El miércoles 12 de agosto tenemos una cita con el cielo. El eclipse solar será uno de esos fenómenos que merece la pena disfrutar, pero hay algo que no podemos olvidar: mirar al sol directamente puede causar daños graves e irreversibles en la retina.
Por eso, desde la Dirección General de Salud Pública del Servicio Canario de la Salud (SCS) recuerdan algunas recomendaciones básicas para disfrutar del eclipse con seguridad.
José Díaz-Flores, director general de Salud Pública, insiste en que no vale cualquier tipo de protección. Las gafas de sol habituales no sirven para observar un eclipse y tampoco debemos recurrir a radiografías, CD, DVD, cristales ahumados, filtros caseros o lentes oscuras que no estén certificadas.
La clave está en utilizar gafas especiales para la observación solar, que cumplan la normativa de seguridad correspondiente, cuenten con el marcado CE y estén en buen estado.
Y durante el eclipse, ¿qué debemos hacer?
Una de las recomendaciones más importantes es sencilla: ponte las gafas antes de mirar al sol y no te las quites mientras lo estés observando.
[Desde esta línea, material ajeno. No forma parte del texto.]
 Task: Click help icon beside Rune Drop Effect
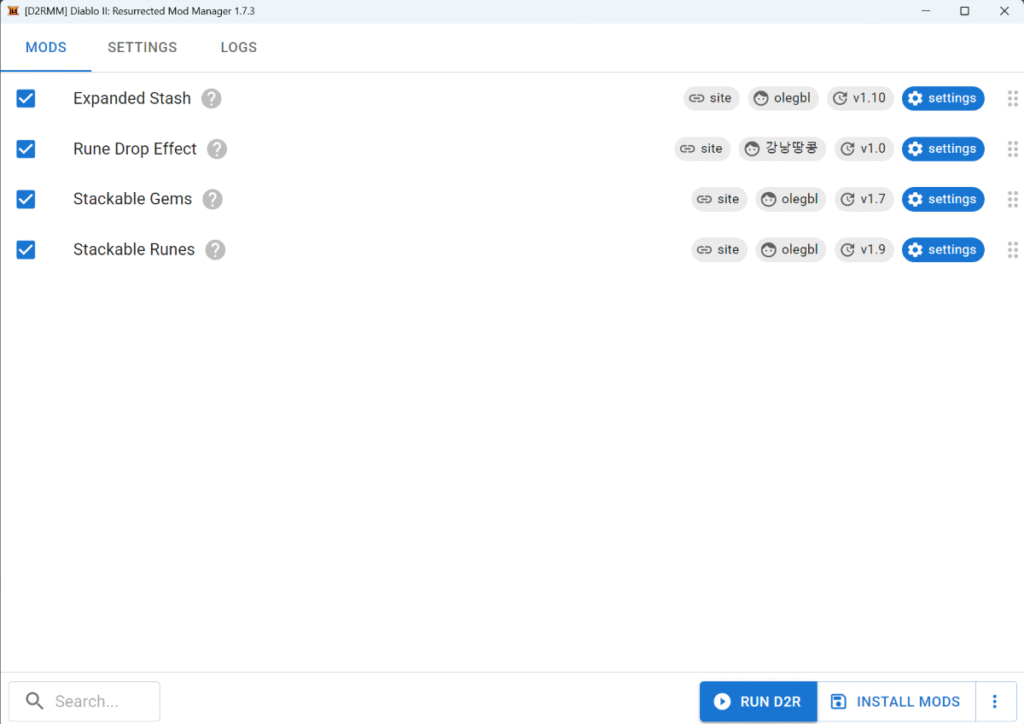pos(217,149)
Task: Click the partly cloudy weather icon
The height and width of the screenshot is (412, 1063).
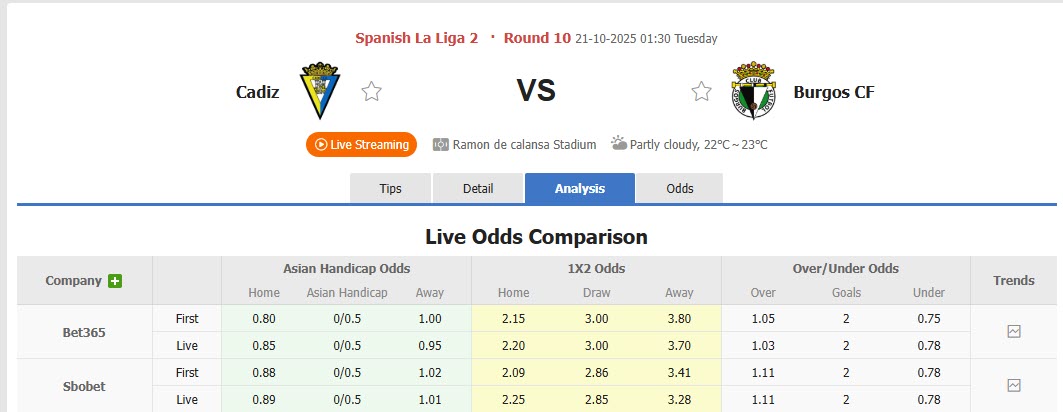Action: (x=619, y=144)
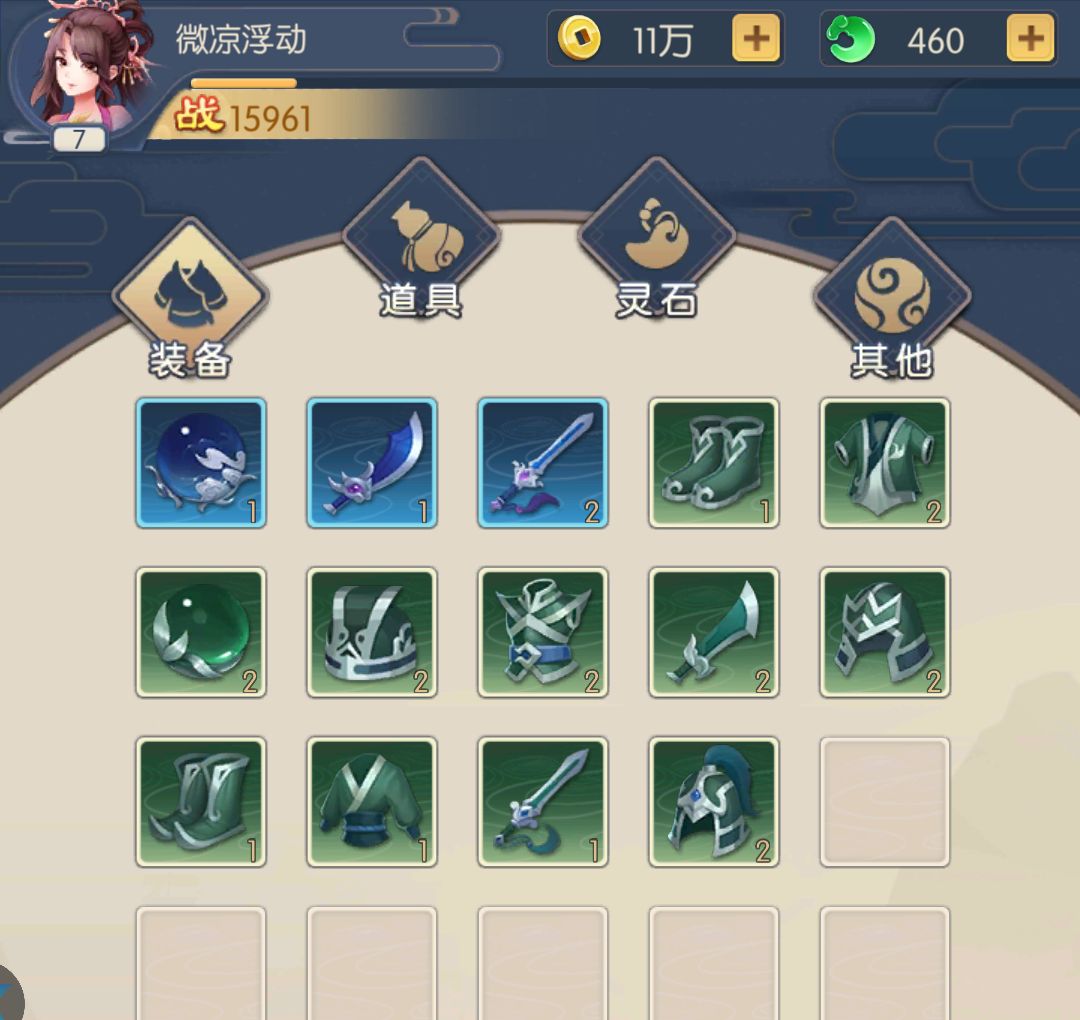Switch to the 灵石 spirit stone tab

656,240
También es importante mantenerlas puestas durante las fases parciales del eclipse, tanto antes como después de la totalidad, y vigilar especialmente a los niños y niñas y a las personas mayores para evitar que puedan mirar directamente al Sol sin protección.
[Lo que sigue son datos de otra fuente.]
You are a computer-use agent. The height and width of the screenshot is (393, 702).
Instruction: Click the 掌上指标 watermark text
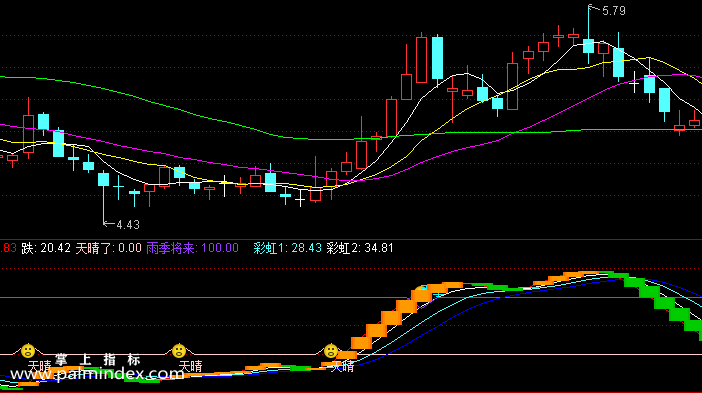(x=98, y=359)
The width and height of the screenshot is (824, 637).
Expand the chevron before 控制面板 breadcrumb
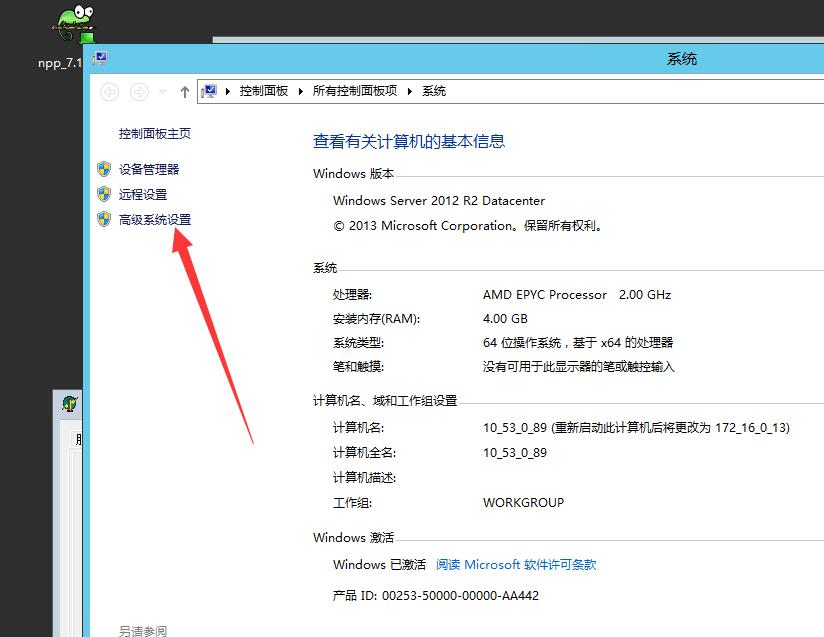(x=229, y=91)
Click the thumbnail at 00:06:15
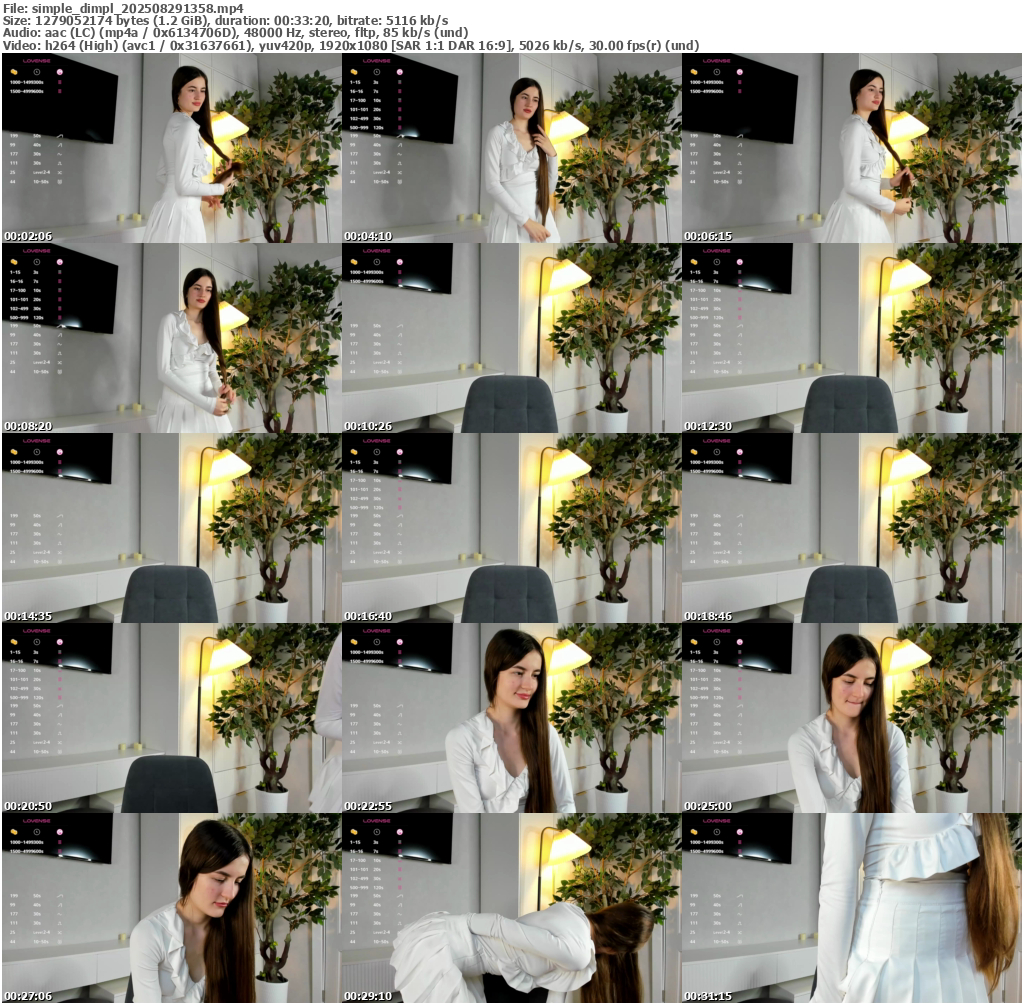This screenshot has height=1003, width=1024. coord(851,148)
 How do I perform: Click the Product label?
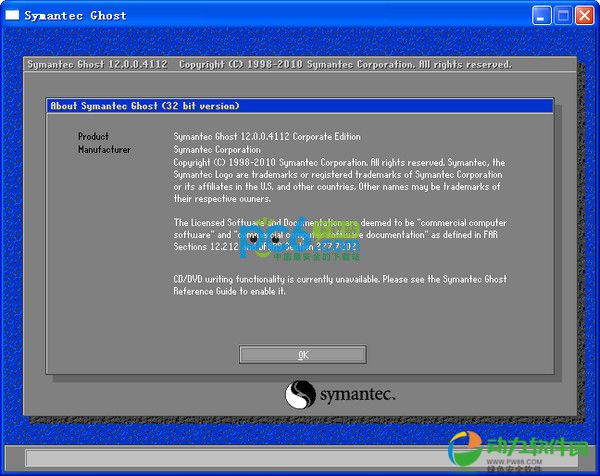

Además, si las gafas están rayadas, dobladas, dañadas o no podemos comprobar que cumplen la normativa y se encuentran en buen estado, mejor no utilizarlas.
Y una última advertencia: si quieres observar el eclipse con una cámara, prismáticos o un telescopio, estos dispositivos necesitan filtros solares específicos. No debemos mirar al sol a través de ellos sin la protección adecuada.